Raw data and useful documents for the low term circulation test were released through

https://gdr.openei.org/submissions/1254

 

Reduced data, as explained below, as well various Python scripts to process/reduce the data

Despite the unique value, the data generated by the long term circulation test are difficult to use.

First, the circulation test generated a large amount of data.  The flow system collected data from ~100 channels at an output rate of 10 s (occasionally 1 s), generating approximately 3 million rows of data, stored in more than 100 CSV files with a total size of 3 GB. 

Second, the correspondence between physical quantities and data collection channels is very complicated for several reasons: (1) Two pumps were used: a Quizix pump and triplex pump; (2) Some channels were added in the middle of the test; (3) Occasionally, mistakes in connecting the sensors were made after system repair or reconfiguration; (4) Some sensors were later found to be faulty.

 

For these reasons, the experiment team (mostly by Pengcheng Fu of LLNL) created several products in an attempt to reduce the data to easier-to-consume forms.

 

Raw channel plots

Data streams from selected channels are plotted in a multi-page PDF file.

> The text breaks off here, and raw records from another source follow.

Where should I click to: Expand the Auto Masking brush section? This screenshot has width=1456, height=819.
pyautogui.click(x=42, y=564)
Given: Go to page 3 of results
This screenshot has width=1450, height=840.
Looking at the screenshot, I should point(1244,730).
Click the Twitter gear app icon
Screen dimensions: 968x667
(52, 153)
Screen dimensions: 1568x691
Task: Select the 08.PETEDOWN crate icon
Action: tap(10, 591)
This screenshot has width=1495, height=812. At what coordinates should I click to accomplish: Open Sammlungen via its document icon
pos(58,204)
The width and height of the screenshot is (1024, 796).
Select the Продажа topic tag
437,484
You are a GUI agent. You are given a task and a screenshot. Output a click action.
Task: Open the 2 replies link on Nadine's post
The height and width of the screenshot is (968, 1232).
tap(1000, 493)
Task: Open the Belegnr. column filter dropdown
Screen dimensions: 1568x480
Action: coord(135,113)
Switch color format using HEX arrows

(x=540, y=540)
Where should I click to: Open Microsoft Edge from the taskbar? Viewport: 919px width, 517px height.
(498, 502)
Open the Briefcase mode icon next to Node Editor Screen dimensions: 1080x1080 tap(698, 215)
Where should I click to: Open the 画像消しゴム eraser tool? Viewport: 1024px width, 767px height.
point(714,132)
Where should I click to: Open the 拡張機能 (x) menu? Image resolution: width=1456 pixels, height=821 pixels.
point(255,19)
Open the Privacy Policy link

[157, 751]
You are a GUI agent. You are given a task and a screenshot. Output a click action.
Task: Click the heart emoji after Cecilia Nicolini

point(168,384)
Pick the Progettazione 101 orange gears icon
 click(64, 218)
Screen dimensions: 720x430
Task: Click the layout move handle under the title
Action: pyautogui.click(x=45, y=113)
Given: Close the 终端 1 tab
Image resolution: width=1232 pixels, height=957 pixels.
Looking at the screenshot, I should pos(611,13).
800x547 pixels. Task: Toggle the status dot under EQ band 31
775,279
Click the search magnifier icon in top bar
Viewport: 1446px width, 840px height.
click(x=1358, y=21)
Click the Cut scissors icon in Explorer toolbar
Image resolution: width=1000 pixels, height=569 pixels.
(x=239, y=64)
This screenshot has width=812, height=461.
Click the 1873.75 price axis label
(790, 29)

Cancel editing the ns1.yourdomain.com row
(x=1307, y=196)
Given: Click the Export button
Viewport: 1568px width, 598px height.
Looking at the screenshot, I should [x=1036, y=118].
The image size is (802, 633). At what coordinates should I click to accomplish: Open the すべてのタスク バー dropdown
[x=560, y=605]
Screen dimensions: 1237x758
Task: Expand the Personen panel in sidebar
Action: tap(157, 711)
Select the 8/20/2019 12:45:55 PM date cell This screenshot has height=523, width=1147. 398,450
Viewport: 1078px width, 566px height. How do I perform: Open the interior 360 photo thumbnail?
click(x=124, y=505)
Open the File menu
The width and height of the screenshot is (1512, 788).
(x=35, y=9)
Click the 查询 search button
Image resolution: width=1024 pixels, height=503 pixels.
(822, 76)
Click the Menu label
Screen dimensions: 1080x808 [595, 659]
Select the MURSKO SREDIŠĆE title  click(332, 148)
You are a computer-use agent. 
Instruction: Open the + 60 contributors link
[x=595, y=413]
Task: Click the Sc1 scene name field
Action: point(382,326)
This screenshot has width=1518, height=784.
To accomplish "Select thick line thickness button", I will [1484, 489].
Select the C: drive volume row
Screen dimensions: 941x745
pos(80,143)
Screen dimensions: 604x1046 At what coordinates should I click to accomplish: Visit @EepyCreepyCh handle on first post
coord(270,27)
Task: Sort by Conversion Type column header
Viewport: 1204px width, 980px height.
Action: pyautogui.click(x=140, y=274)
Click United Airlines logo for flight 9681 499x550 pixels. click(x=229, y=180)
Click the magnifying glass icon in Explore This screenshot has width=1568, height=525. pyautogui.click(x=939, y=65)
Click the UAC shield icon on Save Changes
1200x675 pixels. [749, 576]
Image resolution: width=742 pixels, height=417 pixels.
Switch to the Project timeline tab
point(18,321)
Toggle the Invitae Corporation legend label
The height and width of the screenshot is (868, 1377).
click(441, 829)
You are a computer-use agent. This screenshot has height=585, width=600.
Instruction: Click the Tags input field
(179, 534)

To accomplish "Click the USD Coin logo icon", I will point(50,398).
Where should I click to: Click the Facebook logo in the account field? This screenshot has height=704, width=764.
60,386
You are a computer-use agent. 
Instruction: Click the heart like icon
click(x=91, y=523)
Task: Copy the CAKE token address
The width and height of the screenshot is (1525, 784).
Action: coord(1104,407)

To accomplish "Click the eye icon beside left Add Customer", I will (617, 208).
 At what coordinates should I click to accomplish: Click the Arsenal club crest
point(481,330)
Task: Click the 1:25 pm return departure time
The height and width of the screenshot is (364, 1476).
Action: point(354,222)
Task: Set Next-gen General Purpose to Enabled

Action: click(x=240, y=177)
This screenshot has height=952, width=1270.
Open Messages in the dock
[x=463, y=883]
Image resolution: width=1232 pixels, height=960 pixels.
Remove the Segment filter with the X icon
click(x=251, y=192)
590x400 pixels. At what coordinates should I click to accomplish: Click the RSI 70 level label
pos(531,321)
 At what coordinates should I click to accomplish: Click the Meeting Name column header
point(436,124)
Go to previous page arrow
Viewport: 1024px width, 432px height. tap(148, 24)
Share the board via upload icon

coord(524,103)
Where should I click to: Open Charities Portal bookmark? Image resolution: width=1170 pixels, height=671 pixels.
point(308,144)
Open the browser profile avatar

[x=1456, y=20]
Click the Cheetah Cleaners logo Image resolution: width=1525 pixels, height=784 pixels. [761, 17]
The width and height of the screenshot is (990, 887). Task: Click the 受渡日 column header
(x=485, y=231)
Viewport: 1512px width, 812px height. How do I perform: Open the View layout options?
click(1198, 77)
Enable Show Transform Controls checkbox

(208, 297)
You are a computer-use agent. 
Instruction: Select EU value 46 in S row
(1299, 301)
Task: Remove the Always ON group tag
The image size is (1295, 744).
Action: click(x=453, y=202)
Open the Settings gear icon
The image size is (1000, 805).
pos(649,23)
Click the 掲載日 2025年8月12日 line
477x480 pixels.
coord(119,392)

Each page includes one month of data. The nominal meanings of these channels were annotated on the plots while the meanings were not always accurate due to the reasons mentioned above.  The Python script used to generate these plots is included in the GDR release. Note that the channels are groups based on similarities, namely, flow rates are grouped together and temperatures are grouped together.  The plots are visually messy due to the lack of further processing.

 

One page in the raw channel plot.

 

Single-quantity streams

Nine quantities were selected to generate single-quantity stream files. These nine quantities are:

1.     Injection Pressure

2.     Injection Rate

3.     Flow rate out of E1-P Interval

4.     Flow rate out of E1-P Bottom

5.     Flow rate out of E1-PDT

6.     Flow rate out of E1-PST

7.     Injection Interval Temp

8.     Temperature at E1-P Interval

9.     Temperature at E1-P Bottom

 

Data stream for each quantity is organized into a single CSV file. The user would not need to worry about or even understand which sensors were used to collect the data.  All the embedded notes (stored in the “metadata” column of the original CSV files) in the original CSV files are included in every stream file, regardless of whether they are useful for analyzing the current stream or not. The name of the original files and the channel names are also included as notes. Because the PI and PB temperature thermistors had issues as explained above, we store the readings before the thermistor replacement and after the replacement into separate files, named as “_Questionable” and “_Upgraded”, respectively

 

 

Notes in one of the stream files.

 

 

The Python script used to generate these steam files is included in the GDR release. The channel switching and skipping of meaningless segments (from diagnostic testing or interruptions) are explicitly “documented” in the script as follows.

 

A segment of Python script noting the channel switching for injection rate.

 

 

Hour-interval streams

The single-quantity streams, in 10 s or 1 s intervals, still resulted in large files, with up to more than two million lines of record each.  The data have been processed to generate hour-interval data streams for easy handling by prospective users. To resample the data, each stream is first divided into separate, continuous segments.  Within each segment, the first data point and the last data point are preserved.  The data in-between are resampled by averaging values within hour-length intervals. After reduction, each stream only includes several thousands of lines.  The script to resample the streams is also included in the GDR release.

 

Scrips as documentation

In the data processing mentioned above, all scripts were released along with the processed data. This reflects the philosophy of “scripts as documentation”.  The two main benefits of this approach are: (1) The prospective users would know what have been done to the data.  Some subjective judgements were exercised and ad-hoc treatments applied in processing the data. The scripts serve as permanent records of these treatments. (2) The scripts serve as examples and instructions on how to use the raw data.